The file shown in section 5.2 can be compiled using any means available. We have included it as a test suite for the aesa-atom package. Please refer to the package’s README file for instructions on how to compile an run the tools.

As expected (in a public report) the test suite output looks like below:

aesa-atom-0.1.0.0: test (suite: tests-cube)

Cube HL Model Tests :
GENERIC farm does not alter the input structure         : [OK, passed 100 tests]
DBF  right number of outputs                            : [OK, passed 100 tests]
DBF  legal value range                                  : [OK, passed 200 tests]
DBF  equivalence with simple dot product operation      : [OK, passed 200 tests]
PC   right number of outputs                            : [OK, passed 100 tests]
PC   right unit impulse response                        : [OK, passed 100 tests]
PC   legal value range                                  : [OK, passed 200 tests]
CT   both channels have cubes of the same dimensions    : [OK, passed 100 tests]
DFB  right number of outputs                            : [OK, passed 100 tests]
CFAR right number of outputs                            : [OK, passed 100 tests]
INT  right unit impulse response                        : [OK, passed 70 tests]

Properties   Total
Passed  11           11
Failed  0            0
Total   11           11

aesa-atom-0.1.0.0: Test suite tests-cube passed


However it should not be taken for granted that during the development process the printed output is this flawless. As mentioned in this section’s introduction, like any other software project, a ForSyDe model grows organically with consecutive iterations between system specification and model implementation, often held accountable by different parties or groups. Along with traditional unit tests (not covered by this report), property checking is a powerful tool which shortens these iteration cycles by setting a formal “legal frame” within which each (sub-)component in a a model needs to operate. Apart from helping in understanding the specification better, these properties ensure that further in the refinement process we do not mistakenly introduce new flaws. This will be demonstrated in the next sections.

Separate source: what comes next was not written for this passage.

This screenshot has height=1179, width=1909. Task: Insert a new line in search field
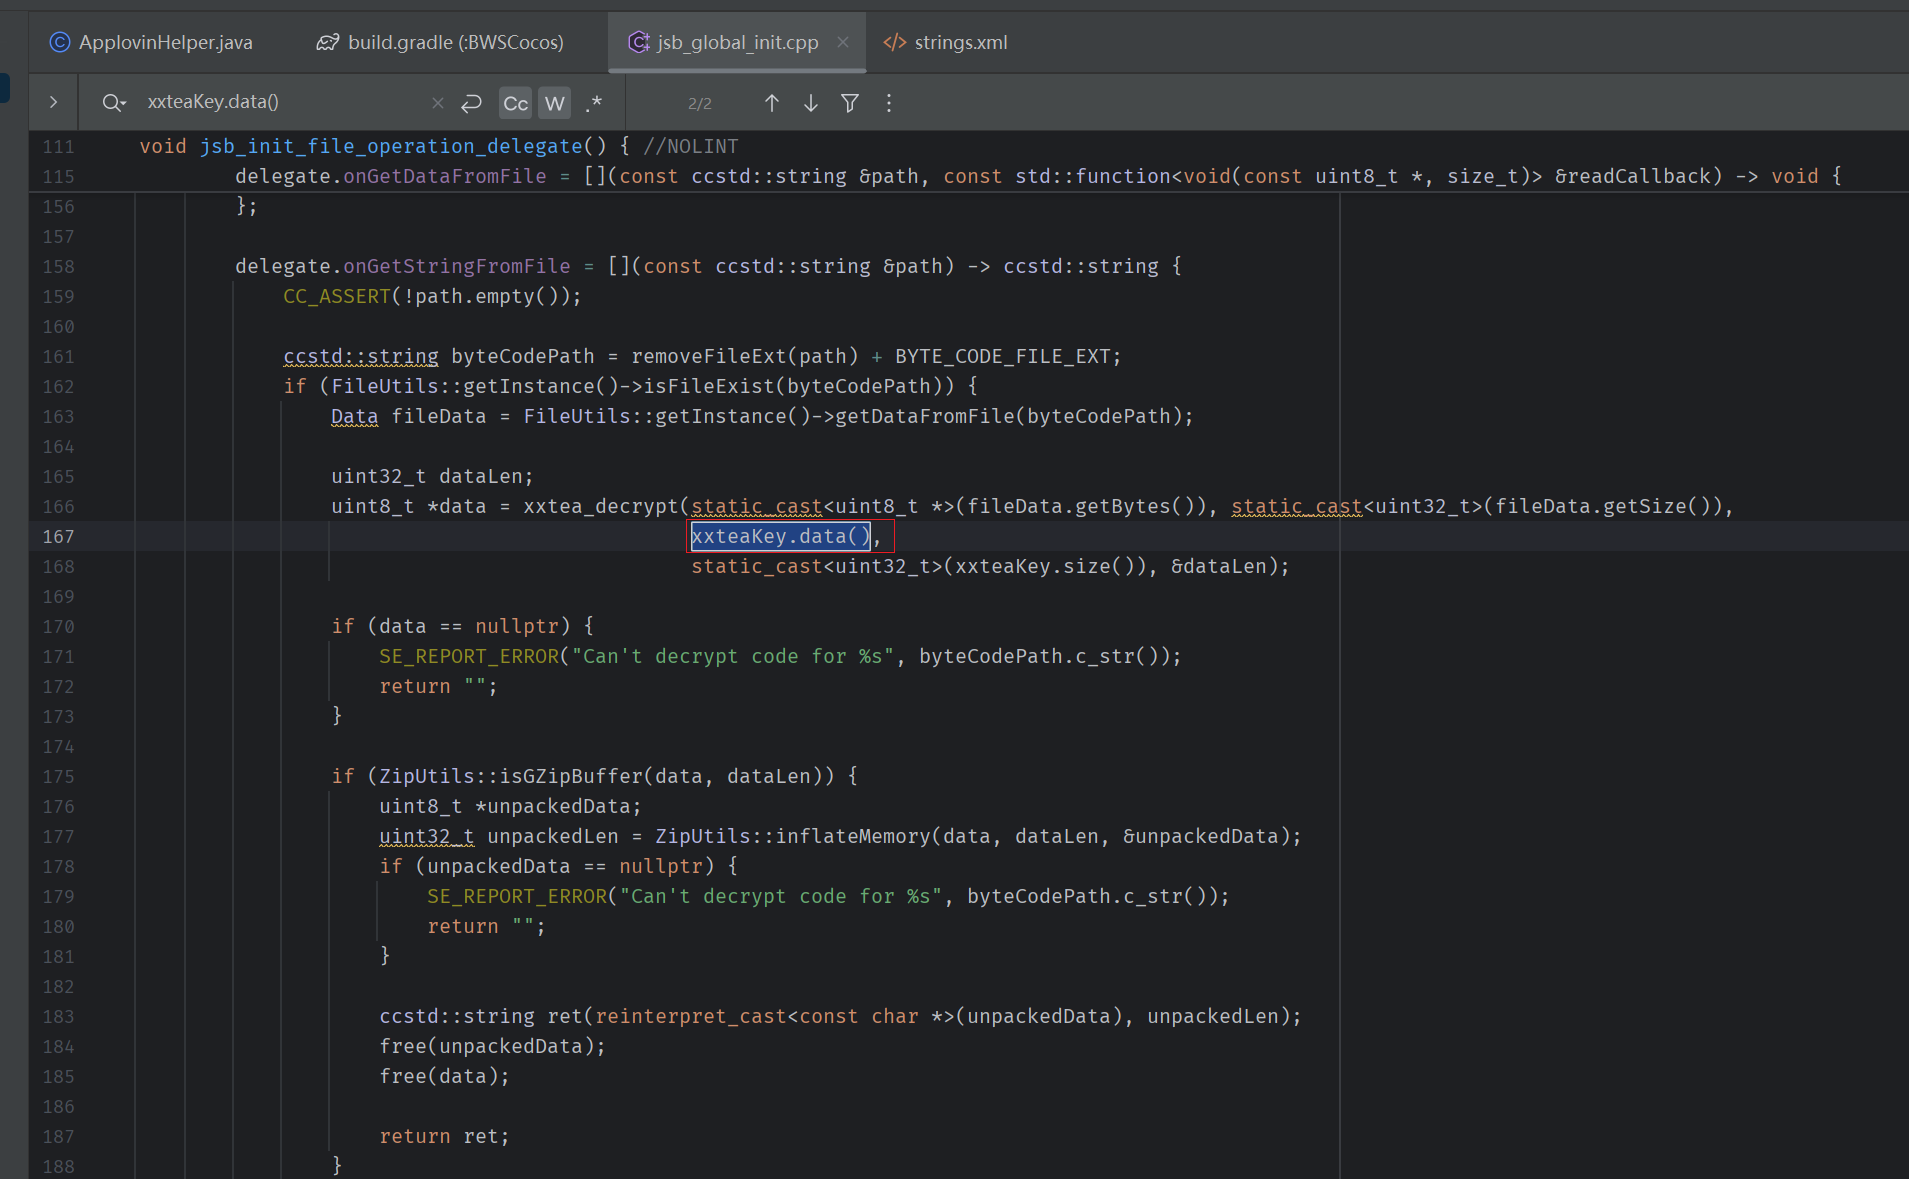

# 6 Refining the Model Behavior. A Streaming Interpretation of AESA

In this section we refine the behavior of the high-level AESA model presented in section 2 focusing on a more fine-grained timed (i.e. streaming) aspects of the computation. We do this in an attempt to expose the inherent parallelism of the AESA application, by describing it as parallel networks of concurrent, independent processes operating on streaming elements rather than monolithic blocks operating on cubes. This perspective should pave the way for a more efficient exploration of the available design space in future refinement decisions. We present an alternative streaming-oriented model of the AESA system, validate it against test data and verify the properties previously formulated.

 Package aesa-atom-0.1.0 path: ./aesa-atom/README.md Deps forsyde-atom-0.3.1 url: https://forsyde.github.io/forsyde-atom/api/ QuickCheck-2.13.1 url: http://hackage.haskell.org/package/QuickCheck Suite tests-stream usage: stack test :tests-stream Bin aesa-stream usage: aesa-stream --help

The high-level behavioral model of the AESA signal processing chain presented in this section is semantically equivalent to the one presented in section 2, however it exposes a more fine-grained temporal behavior of the individual operations performed on the complex indata samples. While most design choices are driven by a didactic purpose to consolidate the new modeling concepts presented in section 2.1, they can also be justified by the need to capture the essential properties in a formal way, in order to be exploitable in future stages of a design flow towards efficient implementations. The main design approach is to exploit the relative independence between each data path associated with each antenna element or beam, and to model these paths as skeletons (e.g. farms) of (chains of) processes. Each design decision will infer a re-partitioning of the indata cubes between the time (i.e. causality) and space dimensions following the design patters depicted earlier in Figure 3, namely:

• skeletons of processes which: 1) express parallelism at the process level; 2) depicts processes as operating on elementary streams of data, e.g. originating from each antenna element in particular, and skeletons as the structured interactions between these streams; 3) expose a fine-grained modular view allowing to quantify the potential for load distribution, since each “operation” (i.e. process) clearly captures the aspect of precedence constraints.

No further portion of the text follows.